Het oesterpark "Royon-Hertoghe & Cie" was een verderzetting van de onderneming "Royon-Bettger & Cie" die reeds in 1856 door Louis Royon en de Keulse handelaar Gustave Bettger in Oostende in het leven geroepen was.[1] De samenwerking tussen deze twee ondernemers liep echter algauw spaak. In 1860-1861 kwamen beide immers tegenover elkaar te staan in de rechtbank, nadat de Duitse firma "Bettger & Cie" een proces aangespannen had tegen een coalitie van zes Oostendse oesterparken, waaronder "Royon-Bettger & Cie" zelf.[2] Een misverstand over de kwaliteit, grootte en prijs van een zending oesters voor Keulen bracht uiteindelijk definitief een einde aan de vennootschap tussen Bettger en Royon. Bij akte van 4 januari 1865 werd de maatschappij opgedoekt. Het jaar erop, op 10 augustus 1866, verkocht Bettger zijn één derde eigendomsaandeel in de oesterput aan de Brugse advocaat Charles Meynne. Deze laatste veroverde ook één zesde van het aandeel van Louis Royon, waardoor Meynne en Royon vanaf dan elk de helft van de oesterput bezaten. Het hotel-restaurant “Pavillon du Rhin” bleef echter wel volledig in handen van de familie Royon-Hertoghe. Op 18 augustus 1866 liet Bettger zijn aandeel in het complex immers over aan Royon.[3] Niet veel later, op 18 oktober 1866 overleed Louis Antoine Royon te Mariakerke. Het “Pavillon du Rhin” kwam volledig in handen van zijn erfgenamen, de oesterput slechts deels. De effectieve uitbating van het park, nu met de naam "Royon-Hertoghe & Cie", gebeurde echter wel door Michel Halewyck, echtgenoot van Eugénie Royon en dus de schoonzoon van Louis.[1] Het bedrijf "Royon-Hertoghe & Cie" hield zich, naast het uitbaten van het hotel-restaurant "Pavillon du Rhin" en het exploiteren van de bijhorende oesterput, blijkbaar nog met andere zaken bezig.

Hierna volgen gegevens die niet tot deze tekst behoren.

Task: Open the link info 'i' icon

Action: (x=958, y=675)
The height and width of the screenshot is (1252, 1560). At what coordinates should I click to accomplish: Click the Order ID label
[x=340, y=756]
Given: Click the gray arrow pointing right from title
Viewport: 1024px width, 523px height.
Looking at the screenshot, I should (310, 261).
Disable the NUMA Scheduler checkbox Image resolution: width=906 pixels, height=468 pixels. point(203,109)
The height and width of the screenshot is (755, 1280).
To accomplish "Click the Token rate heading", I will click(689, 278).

De firma dreef blijkbaar ook handel in gedroogd fruit, ijs en allerlei vissoorten, en moet ook een bijhuis gehad hebben te Londen.[1]
In 1877 kwam het tot een proces tussen Charles Meynne en de erfgenamen van Royon aan de ene kant, en de Belgische staat aan de andere kant. Vanaf het begin van de jaren 1870 was de overheid immers bezig met de verkoop van hun domeinen aan het Oostendse westerstrand. De uitbaters van de hotels en restaurants die daar reeds gevestigd waren, kregen als eerste de kans om deze terreinen te kopen. De eigenaars van het "Pavillon du Rhin" en de oesterput "Royon-Hertoghe & Cie" slaagden er echter niet in om tot een overeenkomst te komen met de Belgische staat, noch op vlak van gewenste oppervlakte, noch op vlak van prijs. Om de staat toch tot een verkoop te dwingen, daagden de Royons en Meynne deze voor de rechtbank.[3] Het bleek het begin van een langdurig proces, waaraan pas in 1883 een einde kwam. Na heel wat discussies werd op 16 oktober van dat jaar immers een voorlopige conventie opgesteld, waarin overeengekomen werd dat het terrein met een oppervlakte van 5.441,92 m² voor een som van 150.00 frank overgelaten werd aan de familie Royon en Charles Meynne. [4] Op 16 oktober 1884 werd de definitieve verkoopakte voor notaris Serruys ondertekend.[5]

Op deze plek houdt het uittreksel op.